* _Passage provided_
=======

Description of problem: Events not properly being picked up from RHOS Version-Release number of selected component (if applicable): 5.4.0.2 How reproducible: Very Steps to Reproduce: 1. Add a RHOS provider 2. Start/Restart and instance 3. Try to find events Actual results: Events are not collected Expected results: Events should be collected Additional info: This has been tested against RHOS4 and RHOS6 GA versions. Both RHOS environments had extra ports opened up to allow connections to AMQP/RabbitMQ. Connections to port 5672 were verified, and even the filters for the scheduler were removed, but events were still not captured.
Some additional questions. Have you tried to subscribe to the notification channel from other place, too see if messages are sent there, but not consumed by CFME? Or are they not sent there at all? If they are not sent there, we had the same issue with configuration of each service. E.g. /etc/nova/nova.conf must be configured to send messages to notification channel. Do you see this in your conf? /etc/nova/nova.conf notification_driver = messaging notification_topics = notifications If it stops receiving events after some time, might be connections issue, we experienced problems with Bunny gem, that lost connection when we restarted server with AMPQ and it wasn't able to get it back. (we have pretty old bunny gem, maybe update could fix this). mcornea could provide more info about this issue.
Note: with proper configuration we are collecting events for OpenstackInfra provider (it's the same implementation as for Openstack provider) with RHOS6. We are testing RHOS7 which had some issues.
I see notification_topics = notifications but not notification_driver = messaging Also can I confirm are we connecting to the notifications.* queue, or are we creating our own queue and binding to a fanout exchange?

=======

Item-finding records:
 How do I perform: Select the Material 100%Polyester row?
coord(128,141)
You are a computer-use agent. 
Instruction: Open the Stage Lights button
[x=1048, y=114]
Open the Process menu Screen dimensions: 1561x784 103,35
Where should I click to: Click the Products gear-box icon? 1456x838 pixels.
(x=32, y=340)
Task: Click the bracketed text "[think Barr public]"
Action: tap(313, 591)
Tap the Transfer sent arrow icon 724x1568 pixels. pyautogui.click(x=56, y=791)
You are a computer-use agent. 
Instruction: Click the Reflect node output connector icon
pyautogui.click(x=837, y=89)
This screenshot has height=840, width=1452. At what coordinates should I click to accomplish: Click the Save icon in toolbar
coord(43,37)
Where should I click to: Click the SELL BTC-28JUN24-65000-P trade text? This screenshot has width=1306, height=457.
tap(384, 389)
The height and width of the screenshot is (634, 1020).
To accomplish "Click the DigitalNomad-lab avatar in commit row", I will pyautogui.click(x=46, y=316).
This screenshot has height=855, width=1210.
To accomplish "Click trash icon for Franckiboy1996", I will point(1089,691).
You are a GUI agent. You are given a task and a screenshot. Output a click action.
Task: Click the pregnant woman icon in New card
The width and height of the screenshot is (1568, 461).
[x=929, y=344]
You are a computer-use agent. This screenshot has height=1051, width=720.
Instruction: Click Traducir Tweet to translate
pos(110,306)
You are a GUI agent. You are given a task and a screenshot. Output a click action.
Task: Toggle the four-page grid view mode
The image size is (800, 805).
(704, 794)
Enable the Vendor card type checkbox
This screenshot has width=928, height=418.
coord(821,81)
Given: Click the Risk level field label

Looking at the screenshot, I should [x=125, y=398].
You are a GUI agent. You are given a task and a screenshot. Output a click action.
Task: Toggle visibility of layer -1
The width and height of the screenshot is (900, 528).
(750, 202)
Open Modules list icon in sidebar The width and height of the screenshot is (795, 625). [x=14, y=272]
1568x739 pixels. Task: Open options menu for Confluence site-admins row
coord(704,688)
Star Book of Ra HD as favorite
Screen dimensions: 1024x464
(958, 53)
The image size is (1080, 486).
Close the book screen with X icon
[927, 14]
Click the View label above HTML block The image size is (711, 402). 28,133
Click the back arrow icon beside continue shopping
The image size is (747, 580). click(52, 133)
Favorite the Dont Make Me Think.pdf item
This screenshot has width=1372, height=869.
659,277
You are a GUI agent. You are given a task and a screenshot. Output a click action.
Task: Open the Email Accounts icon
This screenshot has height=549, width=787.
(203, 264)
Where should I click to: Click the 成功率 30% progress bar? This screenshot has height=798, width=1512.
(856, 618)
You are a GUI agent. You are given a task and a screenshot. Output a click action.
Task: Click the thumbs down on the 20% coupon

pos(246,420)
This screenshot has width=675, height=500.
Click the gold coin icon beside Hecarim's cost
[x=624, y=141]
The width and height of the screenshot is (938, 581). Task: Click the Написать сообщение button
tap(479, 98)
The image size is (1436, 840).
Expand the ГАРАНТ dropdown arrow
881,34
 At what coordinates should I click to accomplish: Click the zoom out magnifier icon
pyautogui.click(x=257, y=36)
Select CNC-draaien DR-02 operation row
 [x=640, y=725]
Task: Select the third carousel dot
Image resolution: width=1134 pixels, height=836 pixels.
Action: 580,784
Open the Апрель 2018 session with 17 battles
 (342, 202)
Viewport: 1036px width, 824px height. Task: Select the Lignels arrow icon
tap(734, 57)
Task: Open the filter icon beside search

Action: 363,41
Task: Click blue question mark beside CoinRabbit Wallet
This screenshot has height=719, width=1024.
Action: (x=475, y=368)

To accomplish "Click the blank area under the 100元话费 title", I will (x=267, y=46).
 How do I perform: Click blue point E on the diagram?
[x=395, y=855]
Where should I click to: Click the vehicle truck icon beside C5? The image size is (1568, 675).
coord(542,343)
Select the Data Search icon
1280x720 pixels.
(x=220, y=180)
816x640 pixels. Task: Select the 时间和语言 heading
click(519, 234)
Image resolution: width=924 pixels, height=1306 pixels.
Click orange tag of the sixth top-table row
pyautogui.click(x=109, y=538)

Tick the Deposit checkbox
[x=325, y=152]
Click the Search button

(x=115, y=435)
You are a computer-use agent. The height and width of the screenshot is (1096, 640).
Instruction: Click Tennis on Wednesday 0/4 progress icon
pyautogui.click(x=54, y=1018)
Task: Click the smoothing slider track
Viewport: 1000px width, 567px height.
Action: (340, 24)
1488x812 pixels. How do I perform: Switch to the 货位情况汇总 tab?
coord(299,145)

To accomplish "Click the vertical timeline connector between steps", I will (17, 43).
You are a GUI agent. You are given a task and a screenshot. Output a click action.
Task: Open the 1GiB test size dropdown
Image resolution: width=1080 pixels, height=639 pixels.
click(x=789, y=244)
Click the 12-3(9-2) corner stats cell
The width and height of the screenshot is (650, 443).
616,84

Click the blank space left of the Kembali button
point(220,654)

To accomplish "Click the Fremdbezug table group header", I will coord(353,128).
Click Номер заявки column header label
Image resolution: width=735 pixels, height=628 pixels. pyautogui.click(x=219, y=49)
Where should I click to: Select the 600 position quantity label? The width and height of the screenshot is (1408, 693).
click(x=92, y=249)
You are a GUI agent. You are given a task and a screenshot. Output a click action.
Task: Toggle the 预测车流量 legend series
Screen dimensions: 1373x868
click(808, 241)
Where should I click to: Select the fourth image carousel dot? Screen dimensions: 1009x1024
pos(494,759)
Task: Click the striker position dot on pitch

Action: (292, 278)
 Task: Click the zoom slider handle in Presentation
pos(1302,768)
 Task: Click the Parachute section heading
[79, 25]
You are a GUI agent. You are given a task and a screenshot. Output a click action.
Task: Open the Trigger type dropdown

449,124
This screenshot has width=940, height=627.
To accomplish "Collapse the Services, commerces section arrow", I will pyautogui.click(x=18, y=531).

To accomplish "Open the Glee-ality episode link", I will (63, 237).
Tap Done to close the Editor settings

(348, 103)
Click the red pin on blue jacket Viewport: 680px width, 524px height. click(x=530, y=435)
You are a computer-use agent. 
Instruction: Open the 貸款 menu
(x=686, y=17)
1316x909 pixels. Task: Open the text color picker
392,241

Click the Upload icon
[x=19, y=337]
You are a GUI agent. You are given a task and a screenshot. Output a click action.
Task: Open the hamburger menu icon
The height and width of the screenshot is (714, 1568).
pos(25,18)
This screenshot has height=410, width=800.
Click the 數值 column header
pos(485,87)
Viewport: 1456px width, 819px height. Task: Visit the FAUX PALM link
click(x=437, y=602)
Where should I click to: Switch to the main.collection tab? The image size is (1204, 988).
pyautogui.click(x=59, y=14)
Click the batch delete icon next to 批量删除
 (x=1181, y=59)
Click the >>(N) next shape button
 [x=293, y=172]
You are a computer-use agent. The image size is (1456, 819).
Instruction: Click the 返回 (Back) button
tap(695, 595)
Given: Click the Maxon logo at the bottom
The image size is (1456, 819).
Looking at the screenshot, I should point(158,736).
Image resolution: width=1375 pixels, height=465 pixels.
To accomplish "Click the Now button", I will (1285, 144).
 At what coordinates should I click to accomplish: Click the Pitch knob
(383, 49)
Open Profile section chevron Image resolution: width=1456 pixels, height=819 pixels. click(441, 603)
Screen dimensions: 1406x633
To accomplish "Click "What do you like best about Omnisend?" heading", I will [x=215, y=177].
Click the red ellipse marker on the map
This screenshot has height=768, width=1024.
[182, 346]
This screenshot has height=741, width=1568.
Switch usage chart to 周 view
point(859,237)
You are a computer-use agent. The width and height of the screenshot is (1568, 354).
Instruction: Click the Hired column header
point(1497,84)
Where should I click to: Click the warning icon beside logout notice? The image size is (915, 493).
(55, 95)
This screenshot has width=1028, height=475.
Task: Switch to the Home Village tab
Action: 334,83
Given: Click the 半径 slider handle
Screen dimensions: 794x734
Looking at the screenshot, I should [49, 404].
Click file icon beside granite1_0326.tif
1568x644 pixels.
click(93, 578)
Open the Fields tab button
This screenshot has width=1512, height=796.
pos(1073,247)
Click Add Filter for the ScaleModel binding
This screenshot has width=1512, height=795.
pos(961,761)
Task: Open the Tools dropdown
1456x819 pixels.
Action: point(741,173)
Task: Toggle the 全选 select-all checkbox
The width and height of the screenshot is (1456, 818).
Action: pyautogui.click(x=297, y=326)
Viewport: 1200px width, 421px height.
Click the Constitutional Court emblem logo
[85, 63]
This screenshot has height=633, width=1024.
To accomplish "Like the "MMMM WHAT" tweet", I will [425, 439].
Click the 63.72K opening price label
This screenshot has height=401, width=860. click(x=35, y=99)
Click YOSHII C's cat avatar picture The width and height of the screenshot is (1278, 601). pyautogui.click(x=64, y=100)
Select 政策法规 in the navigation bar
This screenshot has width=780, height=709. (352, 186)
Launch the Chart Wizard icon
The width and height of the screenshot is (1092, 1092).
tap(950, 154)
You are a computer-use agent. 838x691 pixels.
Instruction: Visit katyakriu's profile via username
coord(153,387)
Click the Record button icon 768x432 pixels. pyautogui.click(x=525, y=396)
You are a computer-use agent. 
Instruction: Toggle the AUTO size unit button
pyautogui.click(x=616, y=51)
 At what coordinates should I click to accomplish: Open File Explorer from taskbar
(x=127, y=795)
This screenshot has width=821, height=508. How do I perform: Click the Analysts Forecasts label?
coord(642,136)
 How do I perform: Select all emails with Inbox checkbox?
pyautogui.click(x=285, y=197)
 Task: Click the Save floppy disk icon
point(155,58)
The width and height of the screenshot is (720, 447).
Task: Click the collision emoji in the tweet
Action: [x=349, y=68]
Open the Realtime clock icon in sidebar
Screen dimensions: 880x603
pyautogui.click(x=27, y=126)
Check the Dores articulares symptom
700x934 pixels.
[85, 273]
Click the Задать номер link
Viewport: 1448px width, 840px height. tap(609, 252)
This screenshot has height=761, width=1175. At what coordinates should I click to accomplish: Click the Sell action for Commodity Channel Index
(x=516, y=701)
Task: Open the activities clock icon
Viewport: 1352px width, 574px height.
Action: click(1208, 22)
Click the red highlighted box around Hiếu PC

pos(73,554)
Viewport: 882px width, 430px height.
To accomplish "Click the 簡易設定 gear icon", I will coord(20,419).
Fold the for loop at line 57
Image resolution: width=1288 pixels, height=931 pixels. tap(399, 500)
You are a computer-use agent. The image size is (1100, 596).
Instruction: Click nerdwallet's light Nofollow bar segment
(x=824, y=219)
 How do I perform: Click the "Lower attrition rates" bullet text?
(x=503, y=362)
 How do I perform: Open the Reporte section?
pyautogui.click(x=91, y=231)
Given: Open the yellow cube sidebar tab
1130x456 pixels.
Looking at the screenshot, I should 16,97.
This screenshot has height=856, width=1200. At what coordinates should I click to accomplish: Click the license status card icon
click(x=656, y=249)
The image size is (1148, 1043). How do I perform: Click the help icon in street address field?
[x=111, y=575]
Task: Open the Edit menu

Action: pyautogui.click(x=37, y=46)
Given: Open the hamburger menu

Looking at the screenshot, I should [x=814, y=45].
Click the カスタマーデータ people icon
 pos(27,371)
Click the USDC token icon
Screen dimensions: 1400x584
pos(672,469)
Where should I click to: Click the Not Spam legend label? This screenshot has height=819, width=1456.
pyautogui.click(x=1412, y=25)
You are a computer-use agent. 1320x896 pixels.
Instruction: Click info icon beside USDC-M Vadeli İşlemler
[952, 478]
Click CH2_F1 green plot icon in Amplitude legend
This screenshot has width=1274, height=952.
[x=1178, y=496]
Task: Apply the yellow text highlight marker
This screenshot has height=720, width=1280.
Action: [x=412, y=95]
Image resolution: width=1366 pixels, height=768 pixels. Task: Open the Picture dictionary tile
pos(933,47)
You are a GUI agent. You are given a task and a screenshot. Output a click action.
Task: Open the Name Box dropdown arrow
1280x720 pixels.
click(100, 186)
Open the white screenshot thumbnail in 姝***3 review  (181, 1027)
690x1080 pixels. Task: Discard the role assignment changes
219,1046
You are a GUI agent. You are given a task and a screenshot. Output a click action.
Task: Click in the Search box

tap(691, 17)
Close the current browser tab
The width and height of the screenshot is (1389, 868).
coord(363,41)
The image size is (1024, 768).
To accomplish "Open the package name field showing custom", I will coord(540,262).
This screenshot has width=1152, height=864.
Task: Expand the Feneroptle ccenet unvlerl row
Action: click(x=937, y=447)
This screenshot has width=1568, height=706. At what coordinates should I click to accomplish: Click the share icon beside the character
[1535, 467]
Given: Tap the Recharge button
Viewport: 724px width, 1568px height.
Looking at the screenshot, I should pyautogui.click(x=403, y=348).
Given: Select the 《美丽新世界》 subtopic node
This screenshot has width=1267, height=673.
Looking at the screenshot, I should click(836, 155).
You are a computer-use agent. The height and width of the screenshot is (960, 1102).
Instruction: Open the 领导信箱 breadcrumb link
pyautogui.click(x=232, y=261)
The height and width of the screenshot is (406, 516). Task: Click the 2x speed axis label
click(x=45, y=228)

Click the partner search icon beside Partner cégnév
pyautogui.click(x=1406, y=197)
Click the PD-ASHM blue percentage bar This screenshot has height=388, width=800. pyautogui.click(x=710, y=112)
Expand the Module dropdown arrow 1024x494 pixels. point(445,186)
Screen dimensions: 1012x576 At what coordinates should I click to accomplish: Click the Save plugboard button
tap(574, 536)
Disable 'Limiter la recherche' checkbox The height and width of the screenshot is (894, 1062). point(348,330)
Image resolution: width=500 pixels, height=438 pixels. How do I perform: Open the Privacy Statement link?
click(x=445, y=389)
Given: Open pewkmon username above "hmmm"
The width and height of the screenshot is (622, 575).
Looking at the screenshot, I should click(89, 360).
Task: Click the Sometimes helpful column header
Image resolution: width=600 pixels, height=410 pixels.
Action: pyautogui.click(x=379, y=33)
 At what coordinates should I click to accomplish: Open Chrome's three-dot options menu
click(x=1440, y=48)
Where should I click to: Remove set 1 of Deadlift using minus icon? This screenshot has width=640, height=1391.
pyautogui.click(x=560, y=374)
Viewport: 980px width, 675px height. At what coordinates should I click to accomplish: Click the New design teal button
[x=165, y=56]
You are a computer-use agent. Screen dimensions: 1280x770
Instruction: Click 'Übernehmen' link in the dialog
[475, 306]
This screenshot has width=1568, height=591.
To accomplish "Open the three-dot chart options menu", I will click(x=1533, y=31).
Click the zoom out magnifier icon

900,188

=======

* _Complete the following_
- 1) Set down, word for word, the stretch of the RHOS event thread from "Note: with proper" through "had some issues.".
- 2) List every RHOS version that the RHOS event thread mentions.
You will not need these rows.

* _Solved tasks_
- 1)
Note: with proper configuration we are collecting events for OpenstackInfra provider (it's the same implementation as for Openstack provider) with RHOS6. We are testing RHOS7 which had some issues.

- 2) RHOS4, RHOS6, RHOS7